Process termination three seconds after thread termination dumps core

Added by mame (Yusuke Endoh) over 1 year ago. Updated over 1 year ago.

The following code occasionally dumps core.

sleep 2.99
$ ruby test.rb
[BUG] Segmentation fault at 0x0000000000000440
ruby 3.0.1p64 (2021-04-05 revision 0fb782ee38) [x86_64-linux]


An internal batch script in our company aborts randomly due to this issue.

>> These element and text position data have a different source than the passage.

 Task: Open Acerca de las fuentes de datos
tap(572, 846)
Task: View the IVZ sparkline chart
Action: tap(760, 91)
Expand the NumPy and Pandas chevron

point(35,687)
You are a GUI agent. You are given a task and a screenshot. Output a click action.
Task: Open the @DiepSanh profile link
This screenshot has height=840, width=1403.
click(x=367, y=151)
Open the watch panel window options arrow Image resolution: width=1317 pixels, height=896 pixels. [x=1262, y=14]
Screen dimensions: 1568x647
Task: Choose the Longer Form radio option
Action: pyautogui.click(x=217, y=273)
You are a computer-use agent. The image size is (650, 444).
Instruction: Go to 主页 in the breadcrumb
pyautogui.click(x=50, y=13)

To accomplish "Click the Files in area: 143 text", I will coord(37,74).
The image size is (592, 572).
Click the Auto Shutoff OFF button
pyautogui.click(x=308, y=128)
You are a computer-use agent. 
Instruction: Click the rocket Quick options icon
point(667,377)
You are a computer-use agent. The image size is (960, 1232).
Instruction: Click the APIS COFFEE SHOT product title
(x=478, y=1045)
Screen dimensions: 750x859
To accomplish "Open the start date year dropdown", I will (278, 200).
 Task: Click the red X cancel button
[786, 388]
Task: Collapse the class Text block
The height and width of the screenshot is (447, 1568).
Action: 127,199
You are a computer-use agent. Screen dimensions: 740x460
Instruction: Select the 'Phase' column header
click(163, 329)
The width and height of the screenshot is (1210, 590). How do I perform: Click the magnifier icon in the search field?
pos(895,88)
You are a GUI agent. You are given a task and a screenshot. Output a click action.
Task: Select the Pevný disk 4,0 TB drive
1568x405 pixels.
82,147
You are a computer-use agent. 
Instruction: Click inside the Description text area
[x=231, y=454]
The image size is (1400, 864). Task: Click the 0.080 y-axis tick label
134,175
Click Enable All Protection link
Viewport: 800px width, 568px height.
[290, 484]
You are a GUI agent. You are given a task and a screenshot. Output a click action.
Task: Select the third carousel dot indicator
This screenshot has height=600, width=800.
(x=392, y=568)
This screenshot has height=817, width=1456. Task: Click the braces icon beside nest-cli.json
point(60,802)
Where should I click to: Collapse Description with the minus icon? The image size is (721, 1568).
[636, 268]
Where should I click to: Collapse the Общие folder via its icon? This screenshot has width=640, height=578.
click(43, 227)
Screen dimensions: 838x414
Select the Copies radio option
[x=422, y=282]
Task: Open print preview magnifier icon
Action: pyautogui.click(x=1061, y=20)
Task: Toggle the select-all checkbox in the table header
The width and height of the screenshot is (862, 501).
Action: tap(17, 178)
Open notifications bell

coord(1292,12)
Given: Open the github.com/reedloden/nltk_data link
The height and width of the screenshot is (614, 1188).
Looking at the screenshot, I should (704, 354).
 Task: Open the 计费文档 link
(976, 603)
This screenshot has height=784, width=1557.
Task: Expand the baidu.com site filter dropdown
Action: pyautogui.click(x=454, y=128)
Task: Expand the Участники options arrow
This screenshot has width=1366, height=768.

@ko1 (Koichi Sasada) and I investigated the issue. When a Ruby Thread terminates, its internal pthread is reused by another Ruby Thread if a new Ruby Thread is created within three minutes. If it is not reused, the pthread frees sigaltstack memory (by using xfree) and terminates. However, if the Ruby process starts terminating while the pthread is waiting for three minutes, Ruby VM and GC is destructed. After that, xfree is no longer available, which leads to the segfault.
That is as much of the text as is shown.